### Job
Copy the data below word for word, leaving out the pictures.

### Supplied entries
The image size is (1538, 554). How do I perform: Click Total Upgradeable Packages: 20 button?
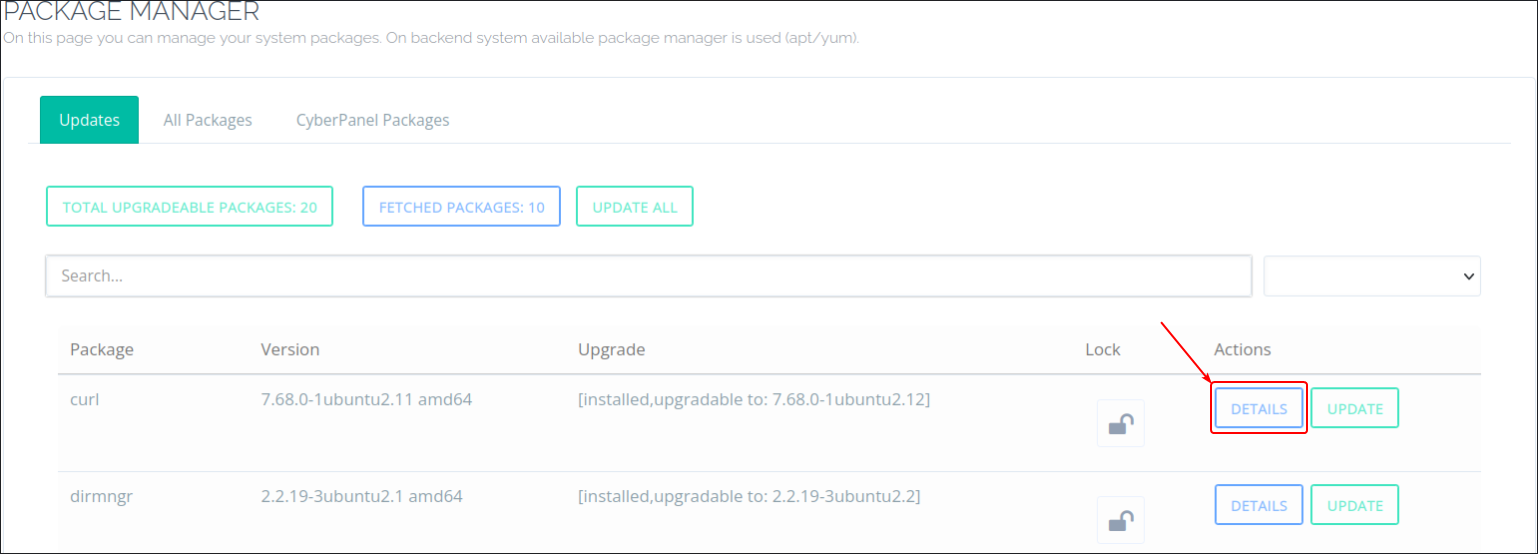tap(190, 207)
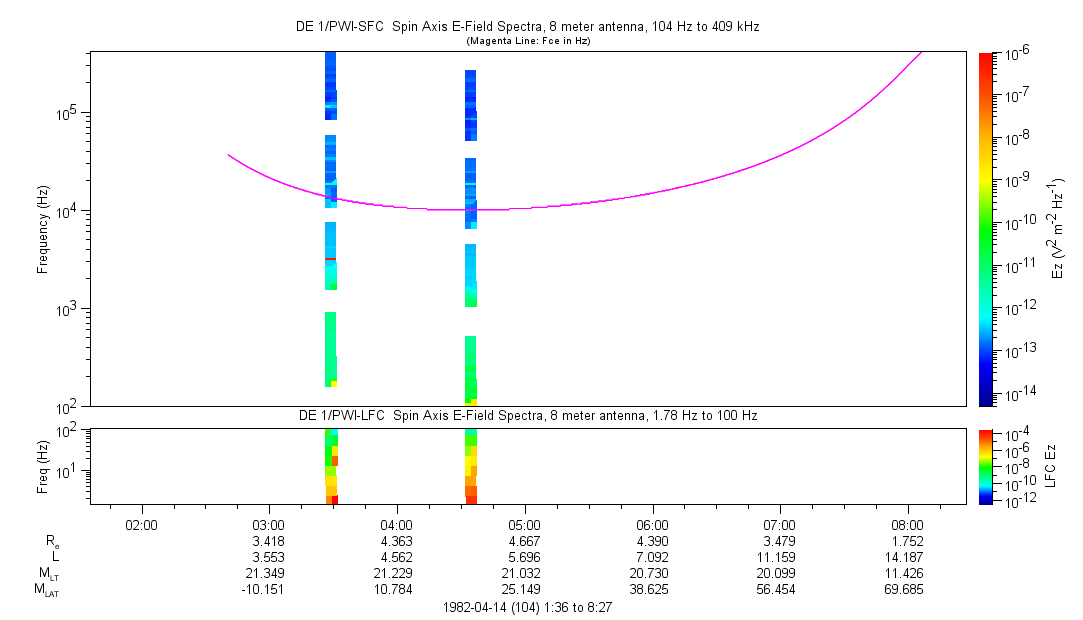1083x620 pixels.
Task: Click the DE 1/PWI-SFC plot title
Action: click(528, 27)
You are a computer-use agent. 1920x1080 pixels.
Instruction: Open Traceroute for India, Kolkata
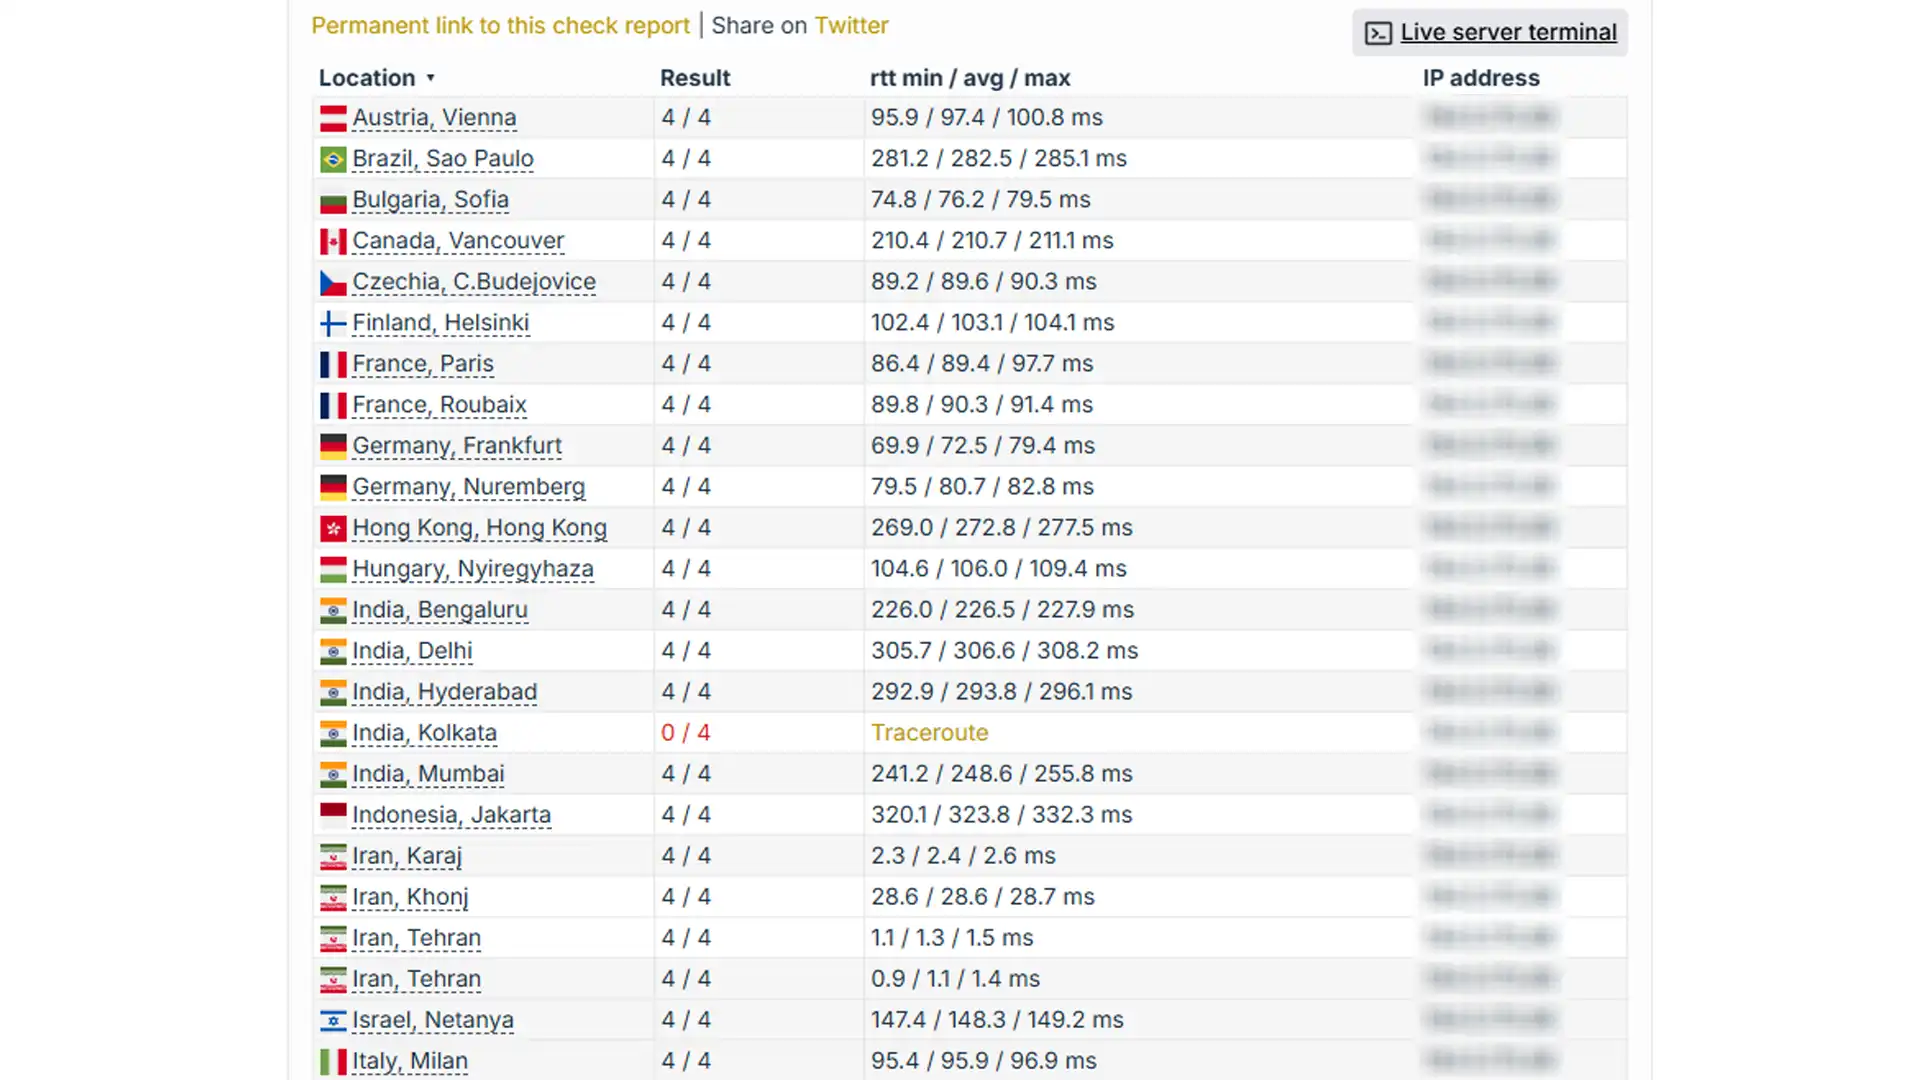[929, 733]
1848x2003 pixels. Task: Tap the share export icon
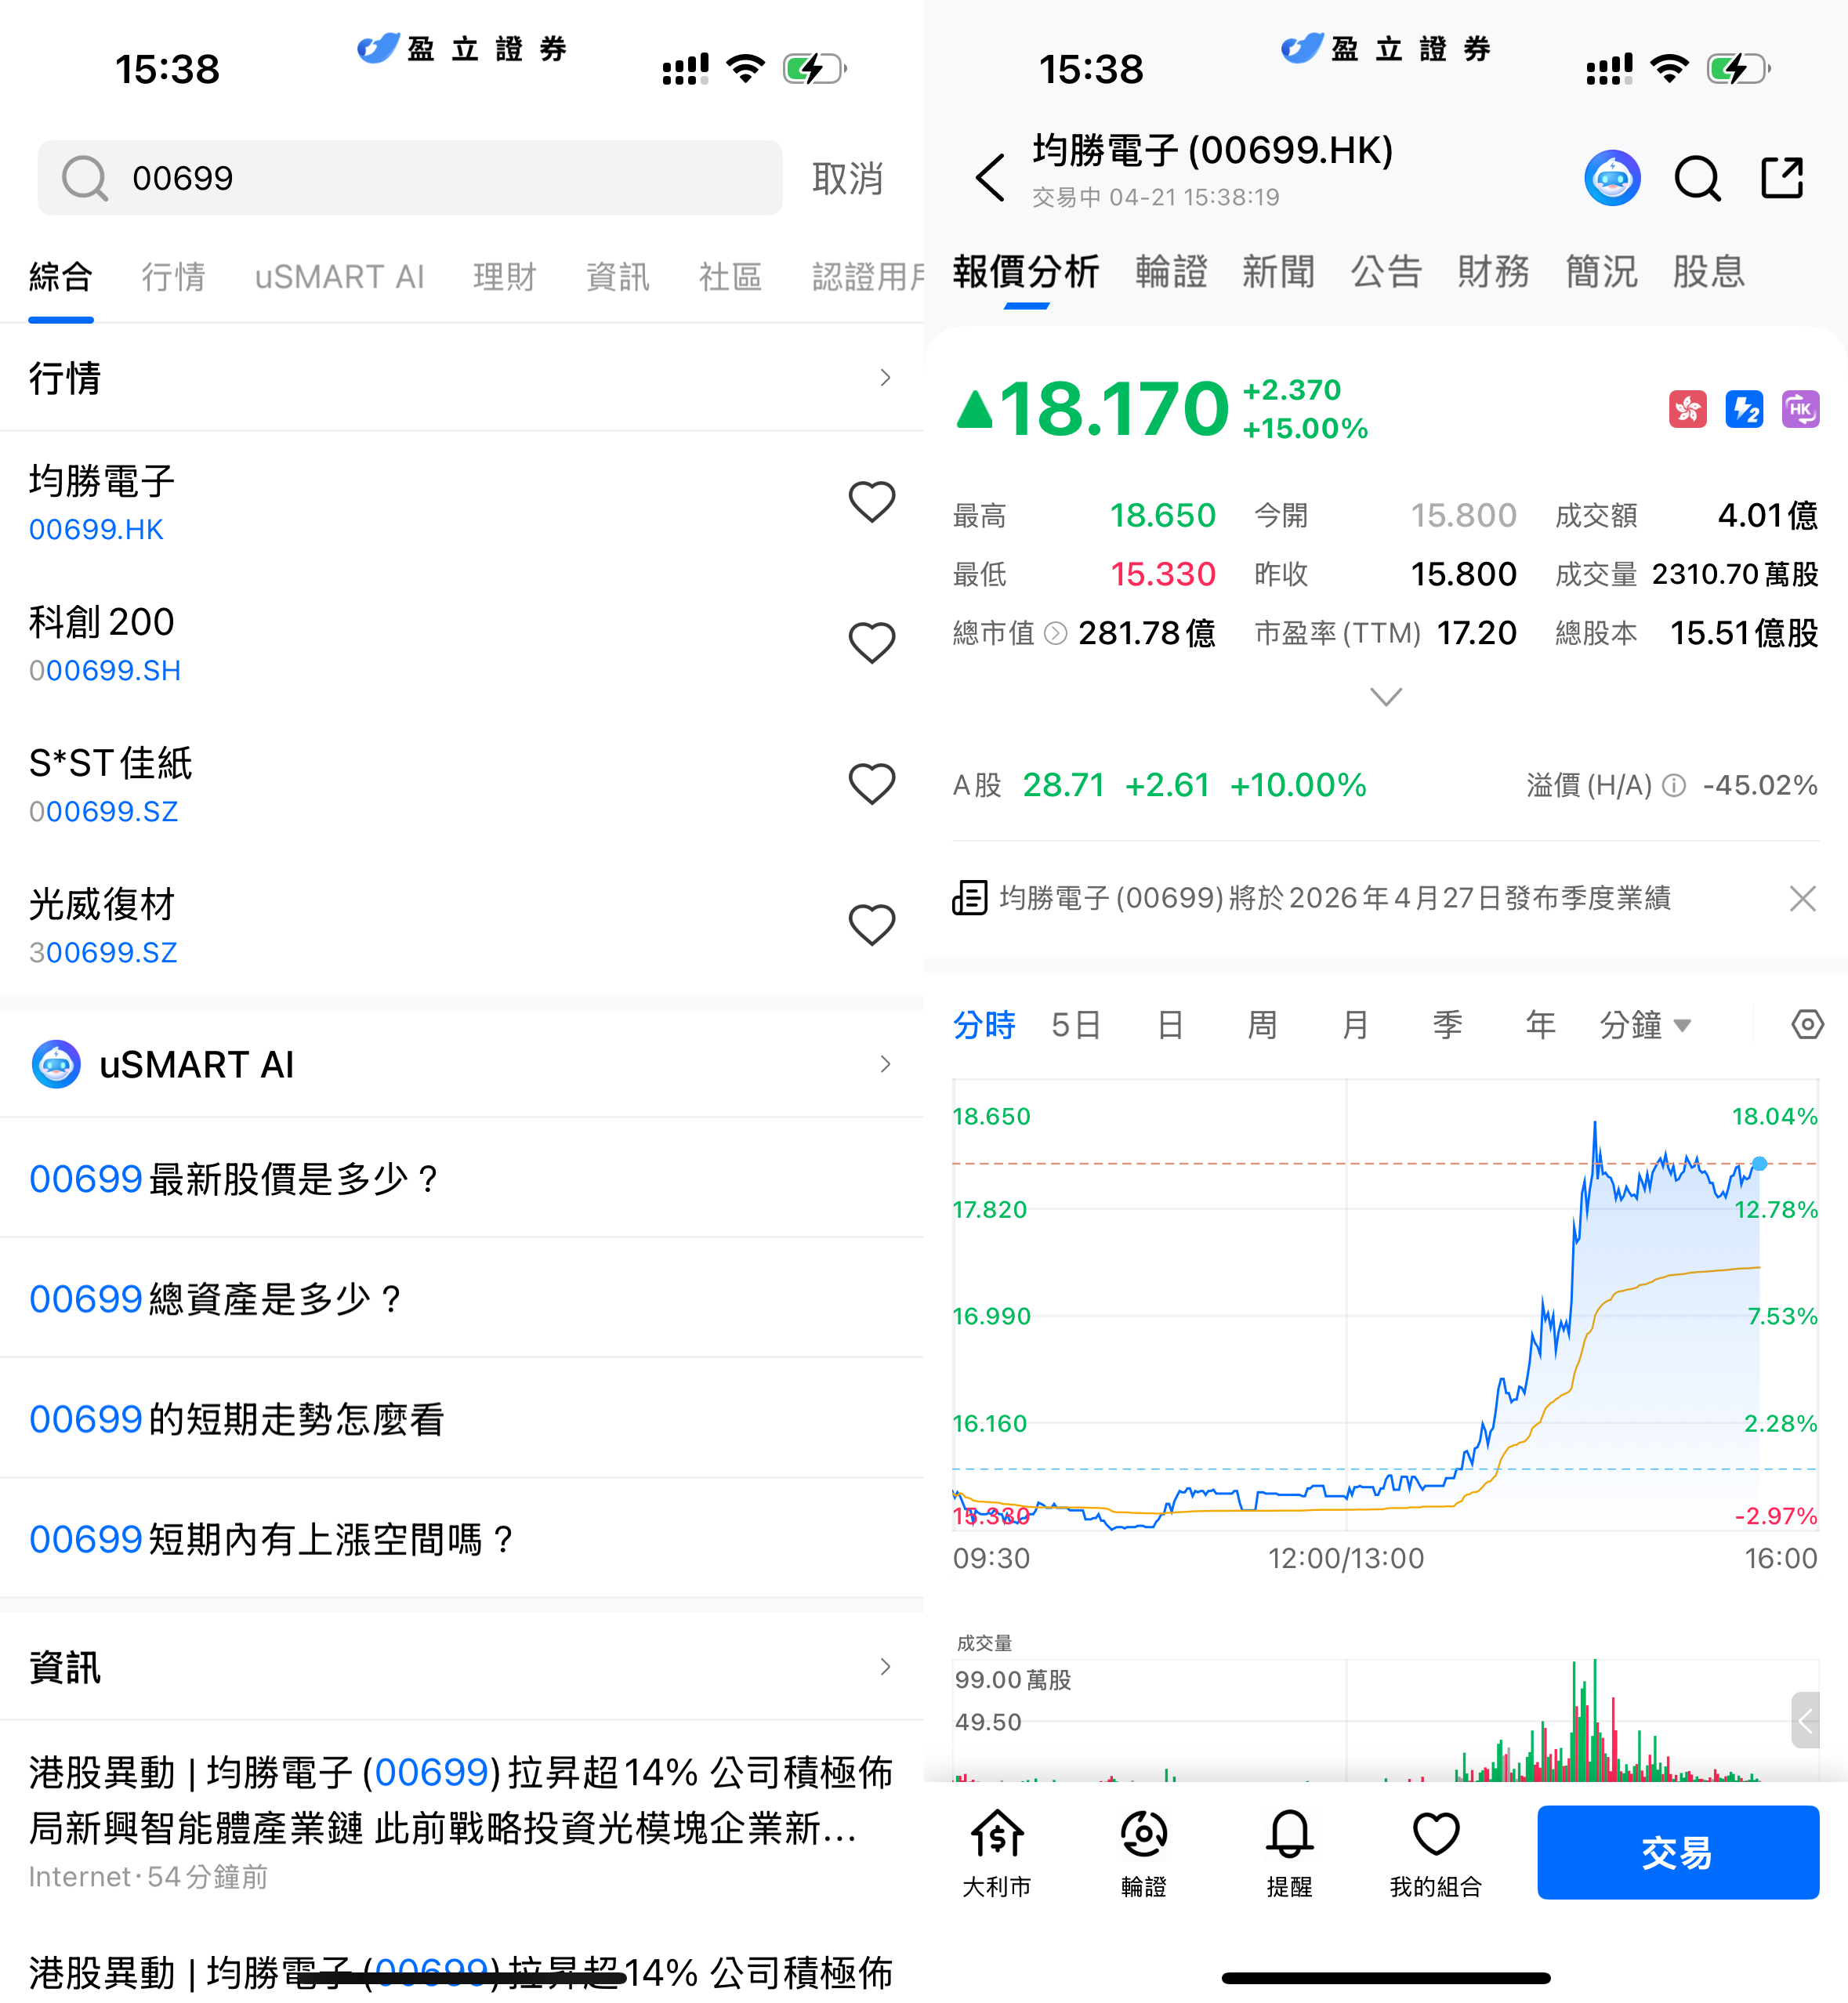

### Exercise response
The image size is (1538, 554). How do I perform: Click Total Upgradeable Packages: 20 button?
tap(190, 207)
1083x620 pixels.
Task: Click the DE 1/PWI-SFC plot title
Action: click(528, 27)
You are a computer-use agent. 1920x1080 pixels.
Instruction: Open Traceroute for India, Kolkata
[929, 733]
1848x2003 pixels. Task: Tap the share export icon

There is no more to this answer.